Faraone et al have undertaken a study on ADHD and comorbid BD prevalence in relatives of ADHD patients with and without BD including controls and their relatives. The indication was that relatives of controls tended to have no diagnosis of ADHD and comorbid BD, whereas the ADHD/BD prevalence in relatives of patients with the same diagnoses was 12% and the prevalence of ADHD/BD in relatives of patients with ADHD was 2%.  According to Faraone et al, these findings provide preliminary evidence that ADHD and BD could cosegregate through generations as a symptom complex, thus sharing a potential underlying psychopathophysiological mechanism. 

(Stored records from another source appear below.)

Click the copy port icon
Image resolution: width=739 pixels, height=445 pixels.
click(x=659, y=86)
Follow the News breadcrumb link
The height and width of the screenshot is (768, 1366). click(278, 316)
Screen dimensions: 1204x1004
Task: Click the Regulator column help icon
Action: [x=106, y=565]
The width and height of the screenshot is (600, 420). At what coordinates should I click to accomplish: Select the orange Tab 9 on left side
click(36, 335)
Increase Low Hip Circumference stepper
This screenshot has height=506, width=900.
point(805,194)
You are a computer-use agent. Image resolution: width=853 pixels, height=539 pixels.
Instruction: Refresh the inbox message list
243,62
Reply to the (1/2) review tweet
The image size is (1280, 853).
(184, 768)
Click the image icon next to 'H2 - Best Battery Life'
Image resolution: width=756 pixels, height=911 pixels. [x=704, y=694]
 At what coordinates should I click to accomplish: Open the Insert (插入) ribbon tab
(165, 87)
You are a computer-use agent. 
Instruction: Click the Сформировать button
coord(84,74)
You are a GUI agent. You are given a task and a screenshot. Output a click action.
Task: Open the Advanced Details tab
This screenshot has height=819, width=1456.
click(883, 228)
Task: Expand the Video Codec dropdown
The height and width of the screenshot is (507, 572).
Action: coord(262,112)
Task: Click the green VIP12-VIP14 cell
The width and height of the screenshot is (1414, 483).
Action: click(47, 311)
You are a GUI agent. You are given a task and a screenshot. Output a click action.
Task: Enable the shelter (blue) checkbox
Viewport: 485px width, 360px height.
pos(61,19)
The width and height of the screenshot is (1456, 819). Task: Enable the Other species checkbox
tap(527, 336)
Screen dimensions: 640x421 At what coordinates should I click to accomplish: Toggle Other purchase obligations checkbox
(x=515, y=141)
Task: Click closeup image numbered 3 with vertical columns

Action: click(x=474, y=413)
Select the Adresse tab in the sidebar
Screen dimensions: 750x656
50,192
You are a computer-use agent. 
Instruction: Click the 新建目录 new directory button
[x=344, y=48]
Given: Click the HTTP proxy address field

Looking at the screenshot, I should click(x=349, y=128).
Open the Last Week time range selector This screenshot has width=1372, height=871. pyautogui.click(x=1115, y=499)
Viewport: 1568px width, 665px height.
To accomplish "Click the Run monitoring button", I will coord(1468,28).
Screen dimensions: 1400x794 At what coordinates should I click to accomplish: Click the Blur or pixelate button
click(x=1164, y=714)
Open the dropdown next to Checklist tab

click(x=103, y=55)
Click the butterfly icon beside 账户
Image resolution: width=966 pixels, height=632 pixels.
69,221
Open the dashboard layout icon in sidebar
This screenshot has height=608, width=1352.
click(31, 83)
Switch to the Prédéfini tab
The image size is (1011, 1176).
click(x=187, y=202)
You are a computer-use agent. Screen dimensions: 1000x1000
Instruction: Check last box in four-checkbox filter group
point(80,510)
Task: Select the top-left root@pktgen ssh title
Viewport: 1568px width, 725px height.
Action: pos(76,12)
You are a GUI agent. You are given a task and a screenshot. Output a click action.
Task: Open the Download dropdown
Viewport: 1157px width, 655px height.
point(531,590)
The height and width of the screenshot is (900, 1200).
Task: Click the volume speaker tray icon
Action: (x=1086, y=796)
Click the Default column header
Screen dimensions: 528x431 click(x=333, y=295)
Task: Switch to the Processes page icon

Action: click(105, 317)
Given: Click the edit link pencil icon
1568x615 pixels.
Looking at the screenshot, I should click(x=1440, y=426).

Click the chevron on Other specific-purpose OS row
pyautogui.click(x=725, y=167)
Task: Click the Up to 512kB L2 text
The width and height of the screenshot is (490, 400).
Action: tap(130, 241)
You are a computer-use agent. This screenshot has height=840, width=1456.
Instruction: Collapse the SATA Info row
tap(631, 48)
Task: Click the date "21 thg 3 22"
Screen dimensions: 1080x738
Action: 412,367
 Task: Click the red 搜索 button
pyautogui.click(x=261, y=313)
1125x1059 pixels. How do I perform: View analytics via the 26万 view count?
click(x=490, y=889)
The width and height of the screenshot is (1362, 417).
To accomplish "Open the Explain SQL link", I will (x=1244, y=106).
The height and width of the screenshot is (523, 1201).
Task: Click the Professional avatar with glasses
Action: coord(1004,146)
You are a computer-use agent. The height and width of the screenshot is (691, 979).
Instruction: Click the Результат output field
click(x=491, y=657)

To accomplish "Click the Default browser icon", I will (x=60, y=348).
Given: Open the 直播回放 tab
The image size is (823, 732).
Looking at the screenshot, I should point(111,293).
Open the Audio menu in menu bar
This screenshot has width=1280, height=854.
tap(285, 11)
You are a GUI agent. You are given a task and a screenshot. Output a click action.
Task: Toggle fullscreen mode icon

Epidemiological data suggest a high comorbidity of ADHD with BD symptoms, whilst each disorder seems to increase the risk of the other, a factor supporting the hypothesis that these two disorders are interrelated in terms of common underlying psychopathological properties. However, in early-onset BD the role of comorbid ADHD remains unclear with regard to developmental aspects such as a possible shift in symptoms from PBD to ADHD and vice versa. 'Ihese are questions which demand further longitudinal research. Future studies should definitely focus on the longitudinal follow-up of patients with pure early-onset BD, ADHD, ADHD, and comorbid BD, and healthy controls (in combination with genetic techniques) to investigate a possible common underlying etiology of both disorders. The lack of available clinical data currently emphasizes the need for ongoing research and, most importantly, longitudinal data. To date it is not entirely clear whether children with BD will develop bipolar symptoms in adulthood, and classificatory divergences between the ICD-10 and the DSM-IV should be taken into account when addressing this question. Imaging data suggest changes in prefrontal areas both in BD and ADHD; the neurochemical underpinnings of the hypofrontality outlined regarding both disorders and associated cognitive and affective circuitries need to be subject of further investigations, particularly those involving patients with pure BD/PBD.The neurochemical results on changes in 5-HT functioning related to RTD are also only preliminary, with future studies employing larger sample sizes being required, in combination with imaging and genetic studies. Adoption and twin studies could help to assess the heritability of early-onset BD, which is uncertain to date. Consequently, we have only preliminary evidence that common underlying psychopathophysiological processes in ADHD and early-onset BD possibly influence such clinical phenomena as attention problems accompanied by affective dysregulation, mood problems, and possibly covarying aggression. Future research should further disentangle the mutual relationship between ADHD and early-onset BD, and identify it as a syndromal complex with a possible common psychopathophysiological entity.